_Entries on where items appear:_
━━━

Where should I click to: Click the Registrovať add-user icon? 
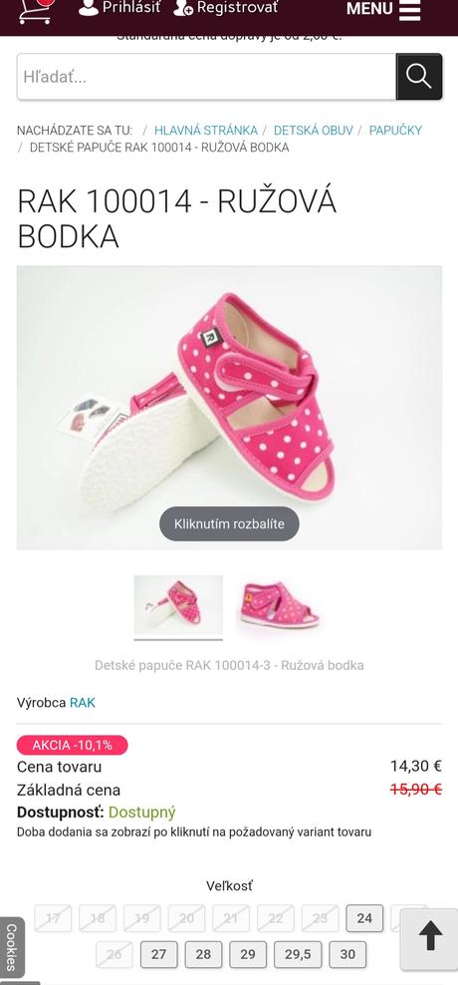pos(183,8)
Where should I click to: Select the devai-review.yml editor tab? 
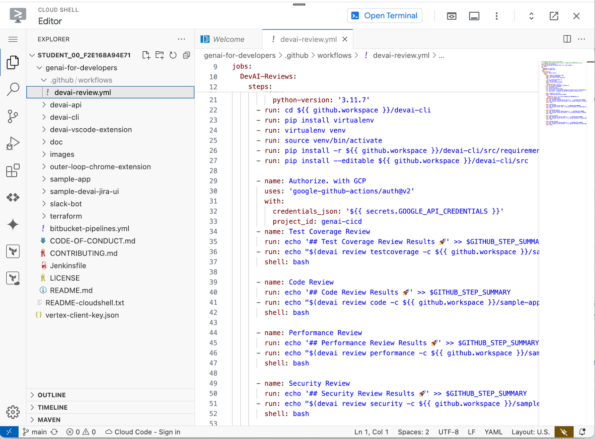click(x=308, y=39)
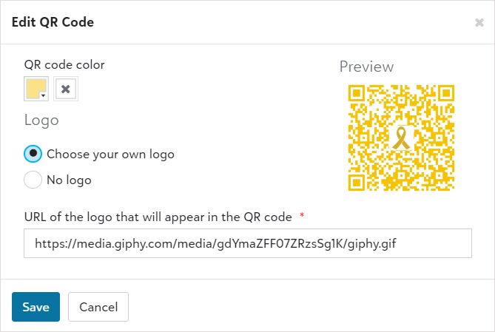This screenshot has width=495, height=332.
Task: Click the bottom-left finder square of the QR code
Action: 357,183
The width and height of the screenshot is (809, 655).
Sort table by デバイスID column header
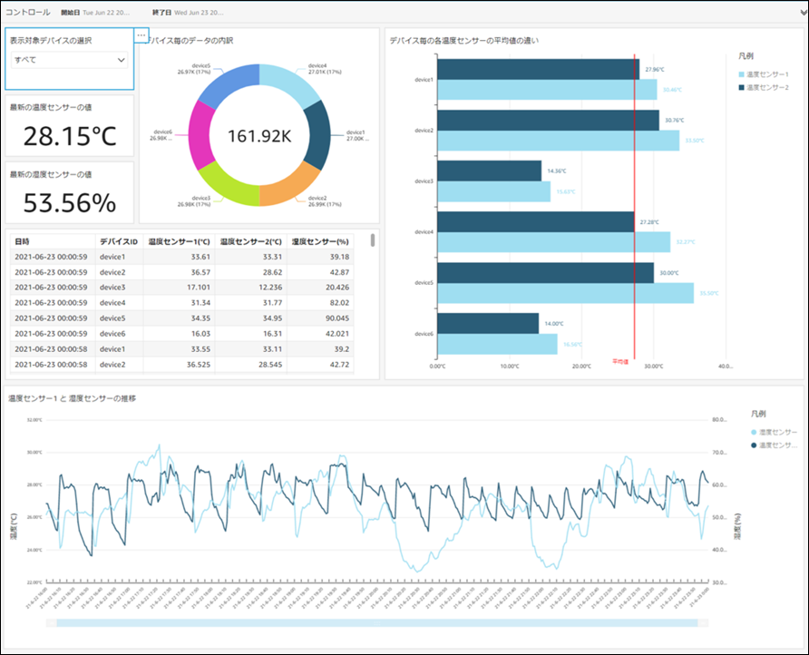(119, 241)

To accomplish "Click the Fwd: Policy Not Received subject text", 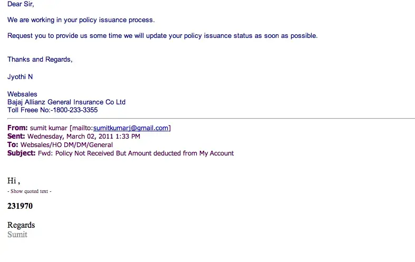I will (136, 153).
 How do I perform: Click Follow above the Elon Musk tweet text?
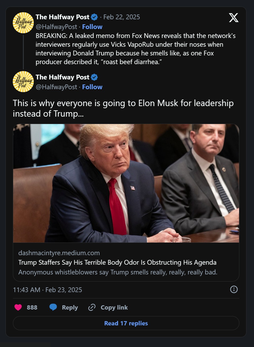(x=92, y=87)
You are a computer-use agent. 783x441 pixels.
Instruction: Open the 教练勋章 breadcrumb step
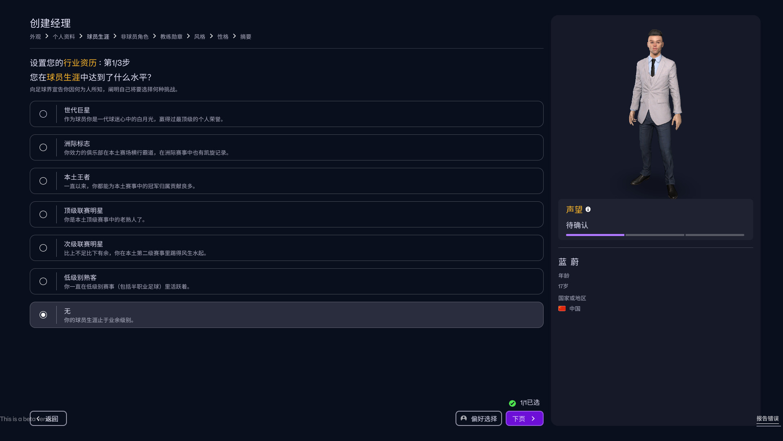[x=171, y=37]
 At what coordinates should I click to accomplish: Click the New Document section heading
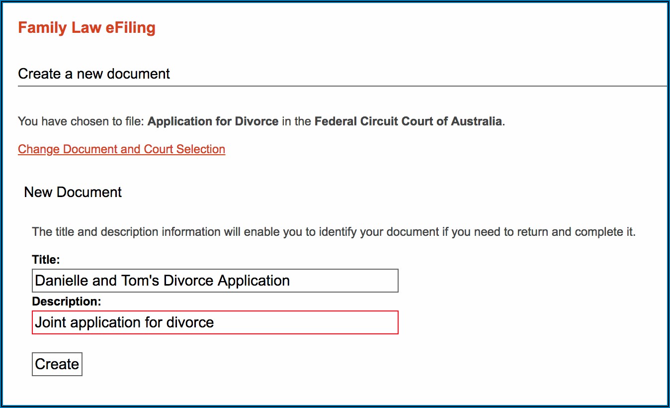[x=73, y=192]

━━━

_What is expected:_ Duplicate the items word for word, beginning at the very first line and stopping after the line that contains "Action: 357,183". Leave the pictures out of your copy.

_Written response:_
Where should I click to: Click the Registrovať add-user icon? 
pos(183,8)
Where should I click to: Select the devai-review.yml editor tab? 
click(x=308, y=39)
This screenshot has width=495, height=332.
Task: Click the bottom-left finder square of the QR code
Action: 357,183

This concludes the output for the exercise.